**What to do:** What you return should match every record exactly, with the images removed.

══════════════════════════════

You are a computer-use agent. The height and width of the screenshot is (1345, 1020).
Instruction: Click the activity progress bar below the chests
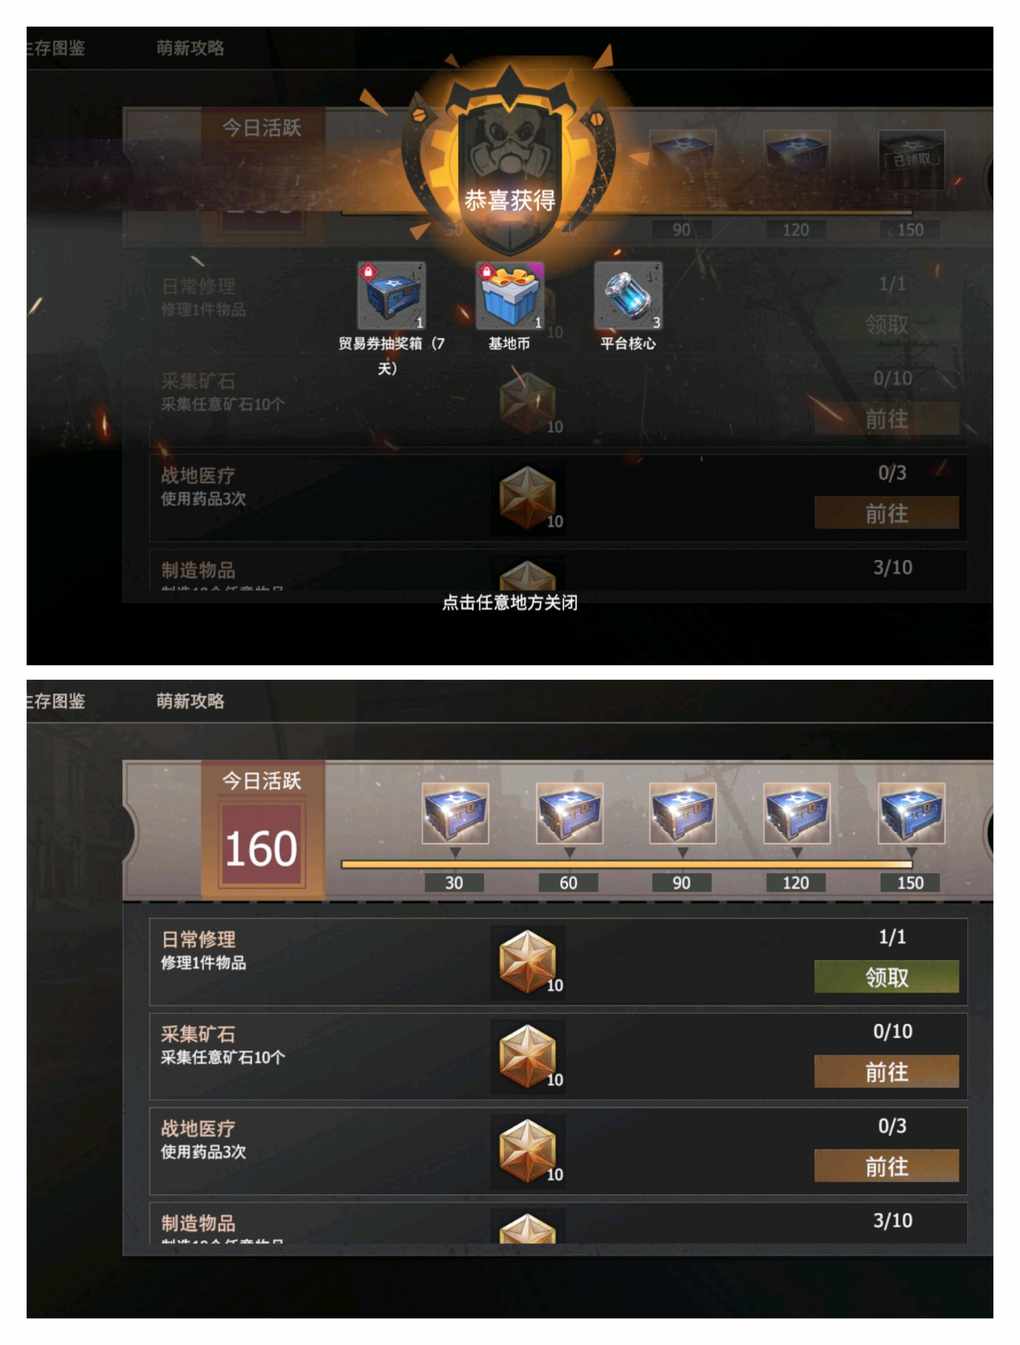point(627,864)
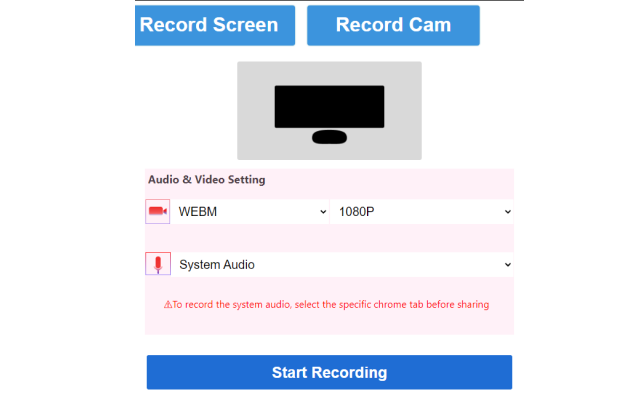Click the chevron arrow beside WEBM
The image size is (640, 400).
(323, 212)
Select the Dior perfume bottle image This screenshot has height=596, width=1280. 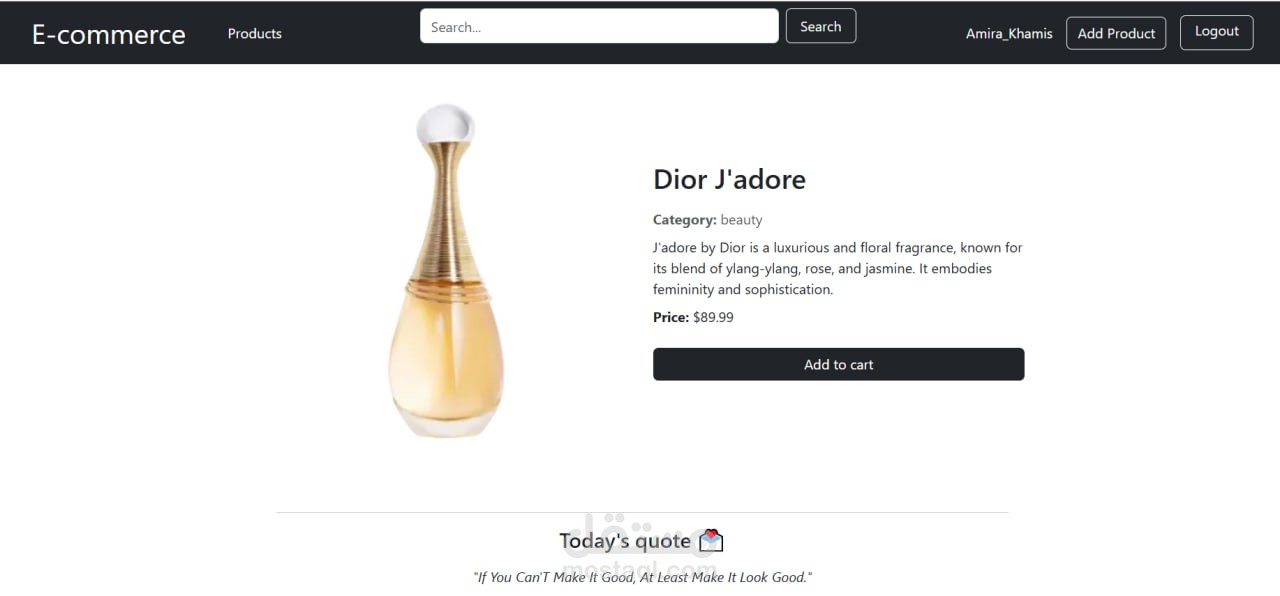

══════════════════════════════

**Task output:**
You are a computer-use agent. The height and width of the screenshot is (1345, 1020).
Instruction: Click the activity progress bar below the chests
point(627,864)
Click the chevron arrow beside WEBM
The image size is (640, 400).
(323, 212)
Select the Dior perfume bottle image This screenshot has height=596, width=1280. 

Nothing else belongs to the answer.